(Assignment): Repeat everything from the line containing "Identify the location of width-value-combobox: 375." down to the line containing "(442, 371).", both included, with the requests in the rows kept, and add -126 to every coordinate in the answers. Leave the pictures out of your reply.

(Material for the task):
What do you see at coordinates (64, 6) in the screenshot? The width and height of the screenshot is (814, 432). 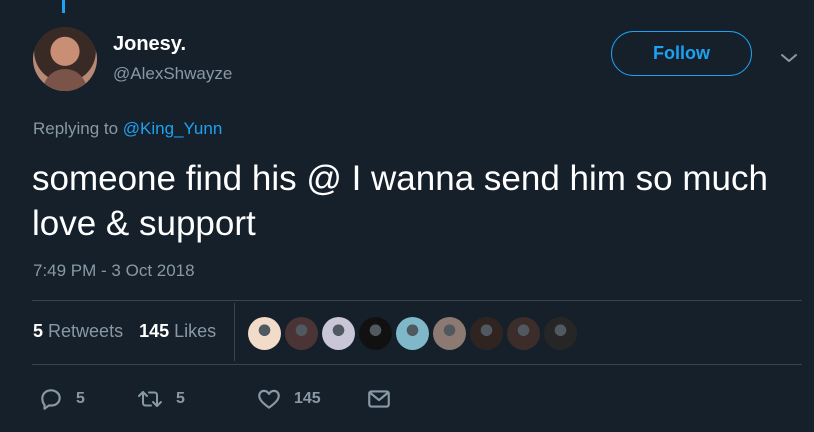 I see `thread-connector-line` at bounding box center [64, 6].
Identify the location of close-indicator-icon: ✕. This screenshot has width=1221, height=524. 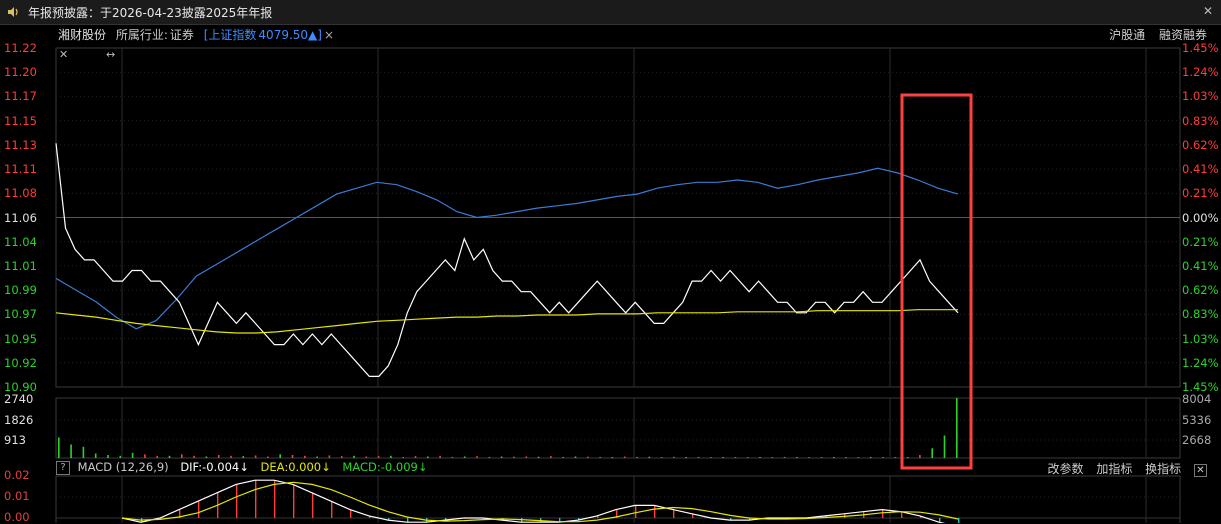
(1200, 470).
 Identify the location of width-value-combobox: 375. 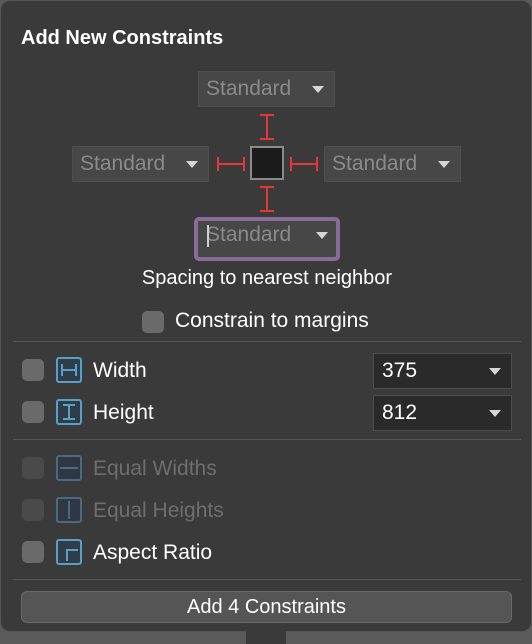
(442, 371).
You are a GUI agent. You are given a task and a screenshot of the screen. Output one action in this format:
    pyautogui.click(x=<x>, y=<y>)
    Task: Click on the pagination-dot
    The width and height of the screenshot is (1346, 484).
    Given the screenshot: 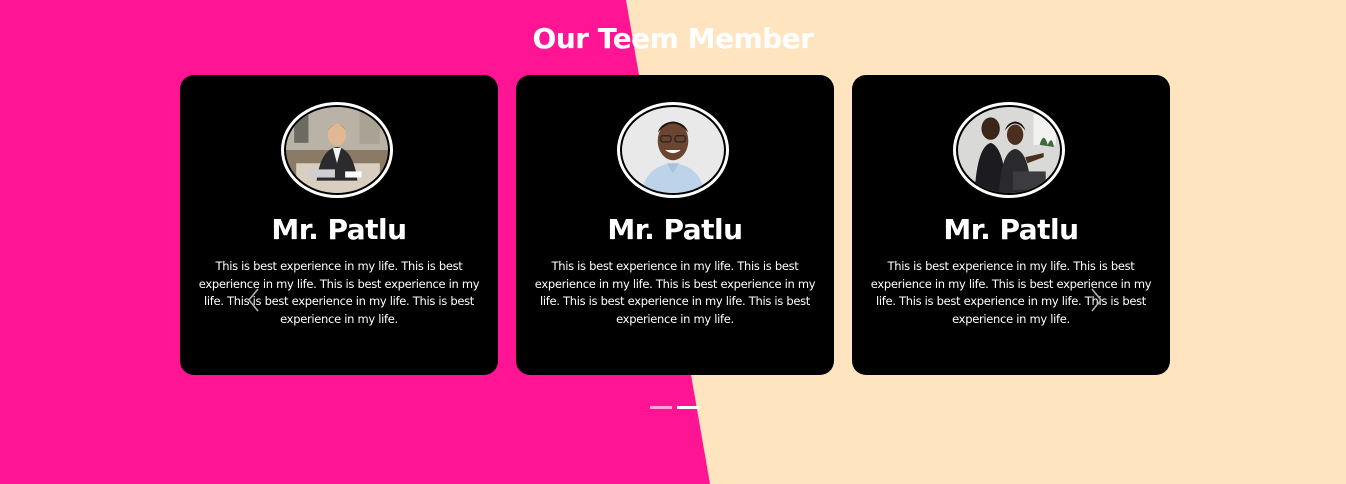 What is the action you would take?
    pyautogui.click(x=661, y=408)
    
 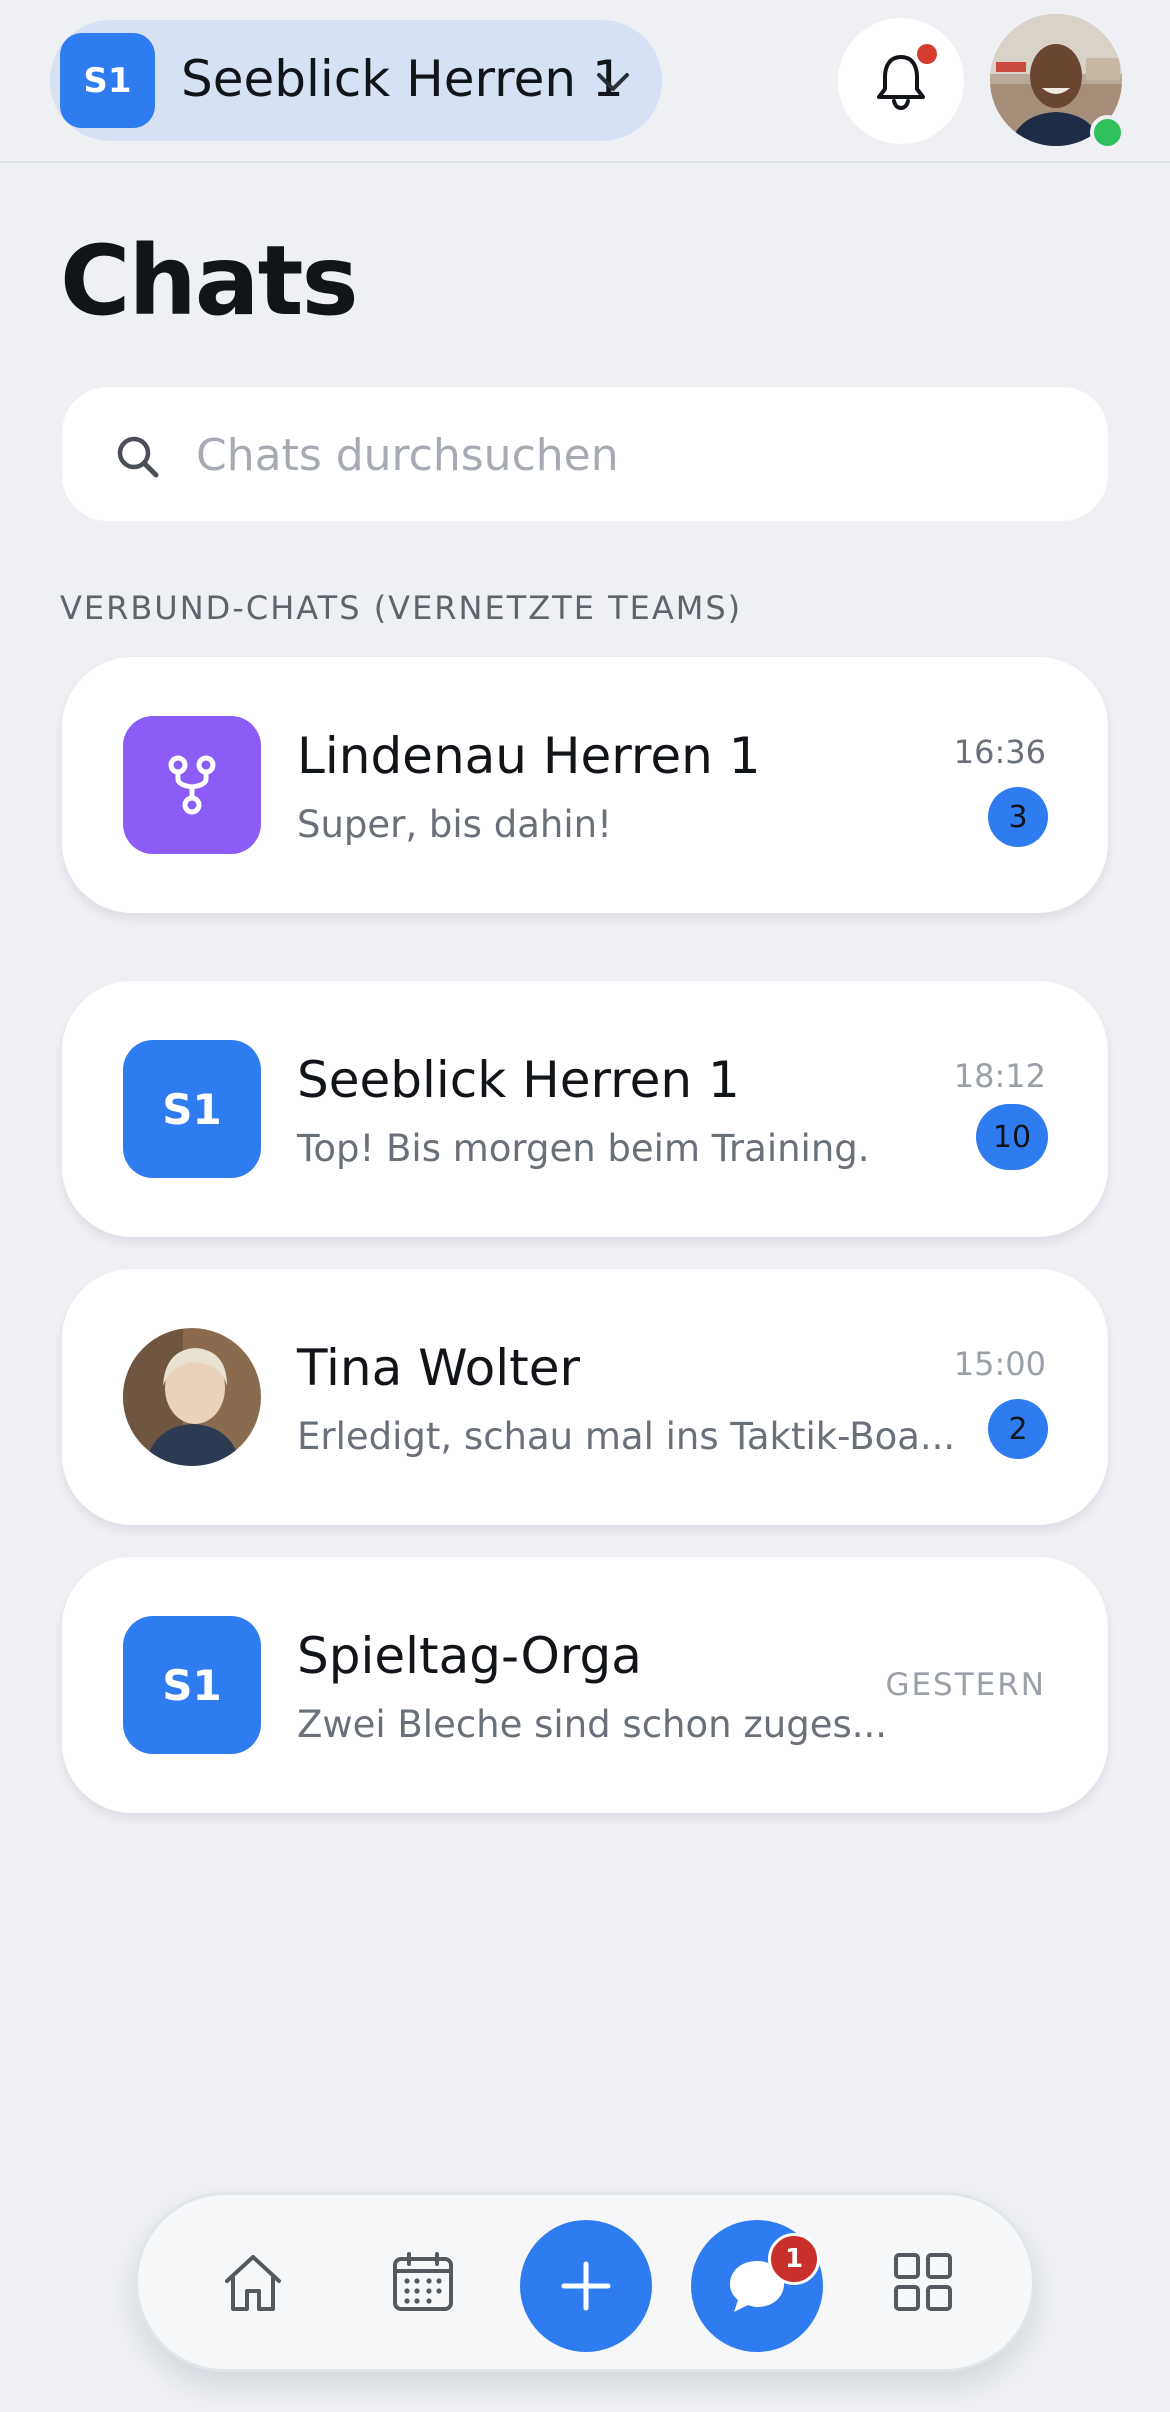 I want to click on top-bar: S1 Seeblick Herren 1, so click(x=585, y=82).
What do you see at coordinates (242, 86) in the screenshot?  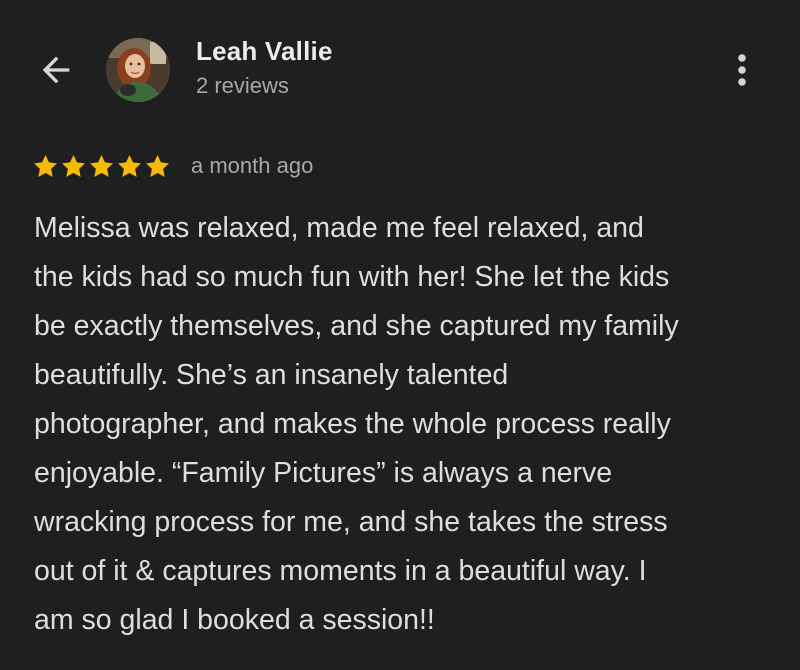 I see `review-count: 2 reviews` at bounding box center [242, 86].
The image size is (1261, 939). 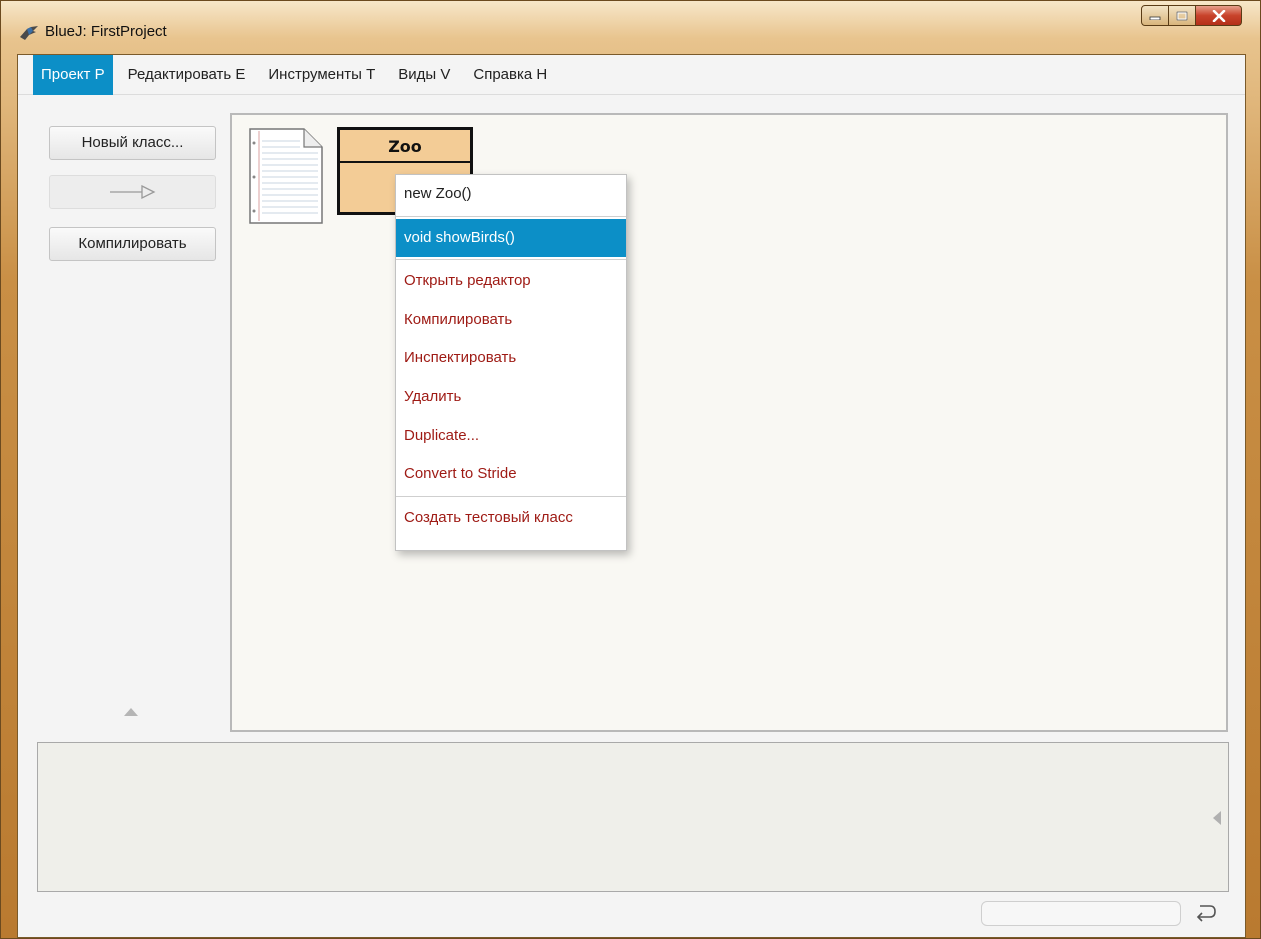 I want to click on class-name: Zoo, so click(x=405, y=146).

(Solution to this exercise):
 Identify the location of width-value-combobox: 375. 
(316, 245).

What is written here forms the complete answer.